Kutipan untuk Dibaca ▸
####

BERITA PAJAK HARI INI

Pelaku UMKM Bersiap Tinggalkan PPh Final 0,5%, Mulai Pakai Tarif Umum

Redaksi DDTCNews
Senin, 24 Maret 2025 | 07.45 WIB
Pelaku UMKM Bersiap Tinggalkan PPh Final 0,5%, Mulai Pakai Tarif Umum

Ilustrasi.

JAKARTA, DDTCNews - Pelaku usaha mikro, kecil, dan menengah (UMKM) sepertinya perlu bersiap untuk menjalankan kewajiban pajaknya menggunakan ketentuan umum sesuai dengan Pasal 17 UU PPh. Topik tersebut menjadi salah satu ulasan media nasional pada hari ini, Senin (24/3/2025). 

Kenapa demikian? Bukankah pelaku UMKM masih memiliki fasilitas PPh final 0,5%?

Ya, betul. Sesuai dengan kebijakan pemerintah, mestinya ada perpanjangan masa berlaku PPh final sebesar 0,5% bagi pelaku UMKM hingga 2025. Kebijakan ini berlaku bagi wajib pajak orang pribadi yang sudah memanfaatkan skema PPh final selama 7 tahun pajak, yakni sejak 2018 hingga 2024. Artinya, ada penambahan masa berlaku 1 tahun.

####

Data yang Diberikan ▸
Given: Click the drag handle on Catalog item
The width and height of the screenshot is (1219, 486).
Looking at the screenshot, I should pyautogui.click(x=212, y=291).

####

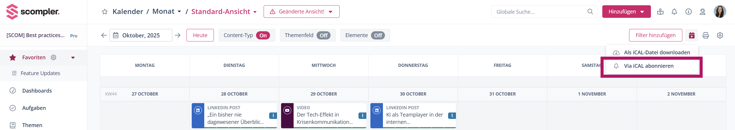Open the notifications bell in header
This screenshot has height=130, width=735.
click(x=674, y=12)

####

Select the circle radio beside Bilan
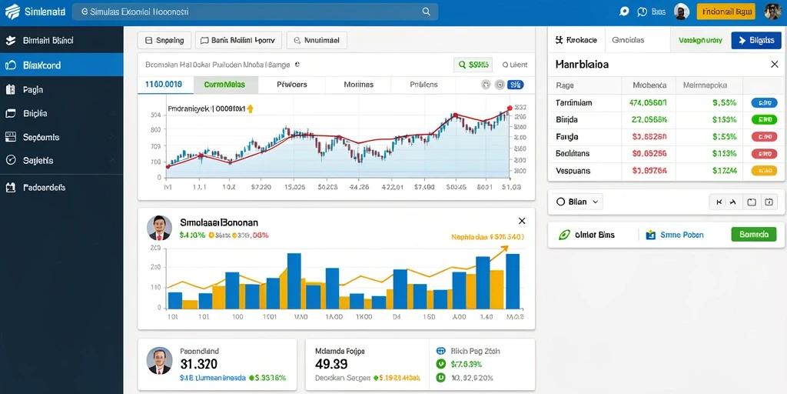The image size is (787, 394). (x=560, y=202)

####

Tugas yang Dikerjakan ▸
1: Sebutkan setiap tahun yang muncul dalam berita tentang PPh final UMKM, masing-masing cukup satu kali.
2: Teruskan berita tentang PPh final UMKM dari kalimat terakhir yang tertera.
Data di atas tidak perlu dipakai.

Jawaban per Tugas ▸
1: 2025, 2018, 2024

2:
Namun, hingga saat ini ketentuan teknis atas perpanjangan masa berlaku PPh final UMKM tak kunjung terbit. Karenanya, bagi wajib pajak orang pribadi yang sudah menggunakan PPh final selama 7 tahun maka perlu melanjutkan pemenuhan pajaknya dengan ketentuan umum sesuai dengan Pasal 17 UU PPh. 

"Apabila jangka waktu penggunaan PPh final UMKM sudah berakhir pada 2024, maka harus menggunakan ketentuan umum PPh pada 2025. Mohon berkenan menunggu update ketentuannya," tulis contact center Ditjen Pajak (DJP) saat merespons pertanyaan netizen.

Tidak jelasnya nasib perpanjangan PPh final UMKM juga berimbas pada tidak terbitnya surat keterangan (suket) PP 55/2022 bagi wajib pajak UMKM. 

Suket PP 55 adalah surat yang menerangkan bahwa wajib pajak memenuhi kriteria sebagai wajib pajak yang memiliki peredaran bruto tertentu, yakni maksimal Rp4,8 miliar sesuai dengan PP 55/2022.

Suket PP 55 diperlukan agar wajib pajak UMKM dikenai pemotongan PPh sebesar 0,5% bersifat final ketika bertransaksi dengan pihak yang ditunjuk sebagai pemotong atau pemungut PPh.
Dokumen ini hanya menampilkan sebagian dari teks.